Kembali

Sebenarnya, Apa Sih Sociopreneur Itu?

26 May 2019 18.06 WIB - oleh Admin
<
>

Selama sepuluh tahun terakhir, kata ‘sociopreneur’, ‘sociopreneurship’ juga ‘wirausaha sosial’ itu sering berulang-ulang di suarakan di sekitar kita. Bukan hanya di dunia internasional, kata-kata itu bahkan sudah akrab di telinga para penduduk desa. Jadi sebenarnya, apa itu sociopreneur atau Wirausaha Sosial?

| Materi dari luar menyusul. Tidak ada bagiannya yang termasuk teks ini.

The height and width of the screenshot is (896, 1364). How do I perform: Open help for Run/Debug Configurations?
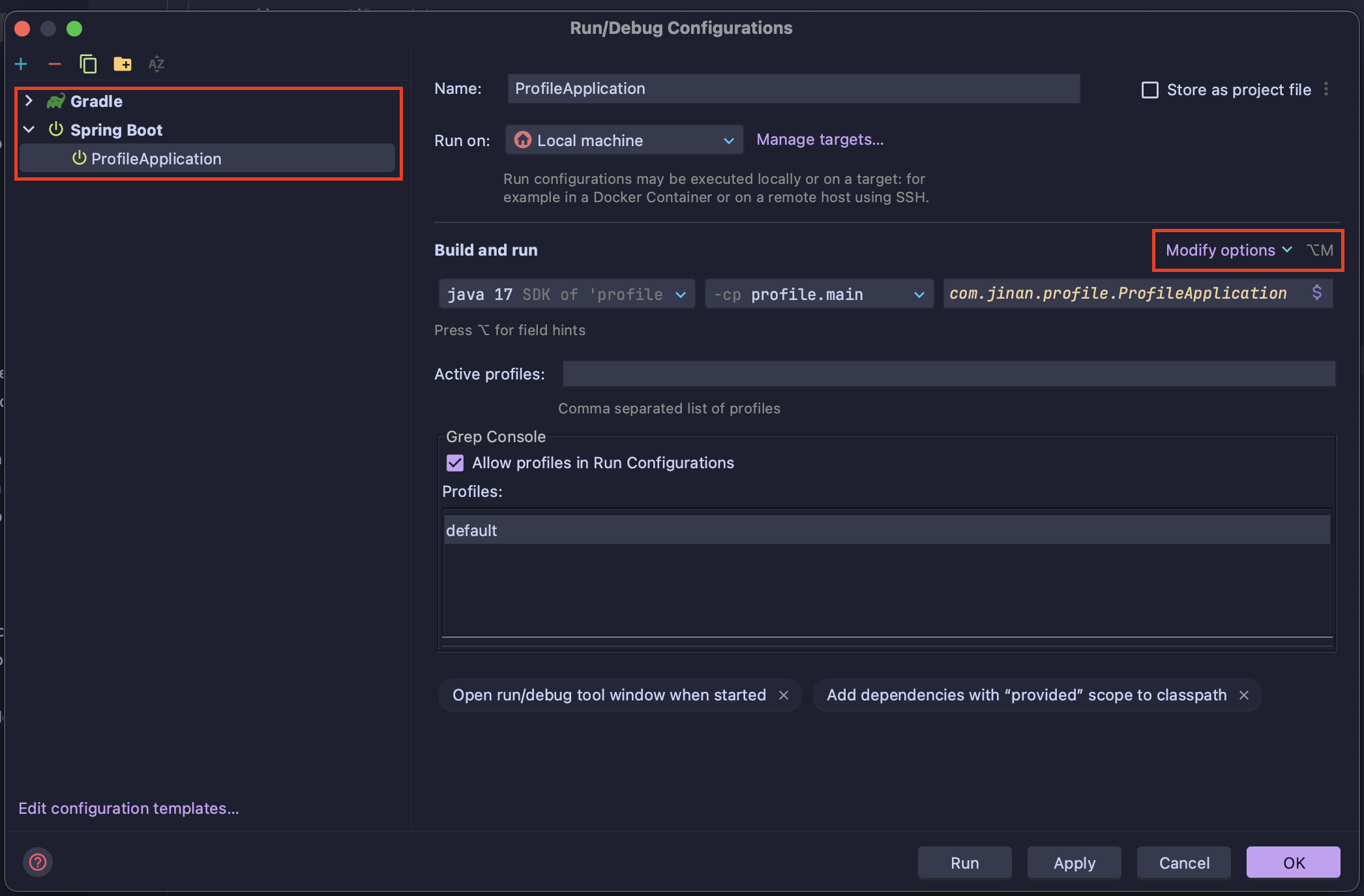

Merujuk pada seminar ‘Sociopreneur : Berbisnis & Berbagi’ yang diadakan oleh ISDP (Islamic Sociopreneur Development Program) yang diusung oleh Laznas BSM (Lembaga Zakat Nasional Bank Syariah Mandiri) dan dibawakan oleh Pak Mohammad Iqbal, yang merupakan pembina para sociopreneurs  atau Wirausaha Sosial di berbagai wilayah Indonesia, kita bisa mendapatkan pengertian sociopreneur secara jelas. sociopreneur atau Wirausaha Sosial itu adalah kegiatan berwirausaha berbasis bisnis dengan misi utama menciptakan Social Impact, yang meningkatkan harkat dan taraf hidup masyarakat kelas bawah. Misi sociopreneur adalah memandirikan masyarakat kelas bawah.

Menurut Pak Iqbal, kegiatan bisnis dalam sociopreneur bukan untuk profit semata. Kebermanfaatan bagi masyarakat atau pelaku usaha lain dalam rantai nilai / lingkungan sekitar adalah prioritasnya. Titik utama dalam sociopreneurship  adalah adanya masalah di masyarakat yang diselesaikan.

Setiap negara, tentunya memiliki karakter bangsa yang berbeda-beda. Termasuk Indonesia yang punya ciri khas dalam nilai-nilai sociopreneurship. Yaitu suka menolong orang lain, gotong royong, karena itu bisnis tidak untuk memperkaya diri sendiri dan bahagia bila orang lain bisa maju.

Sejarah sociopreneur di Indonesia diawali dari sebelum kemerdekaan. Sarekat Dagang Islam yang diprakarsai oleh HOS Tjokroaminoto, Taman Siswa oleh Boedi Oetomo, Organisasi Masyarakat Muhammadiyah dan Nahdatul Ulama merupakan organisasi-organisasi massa yang menggunakan prinsip sociopreneurship dalam programnya.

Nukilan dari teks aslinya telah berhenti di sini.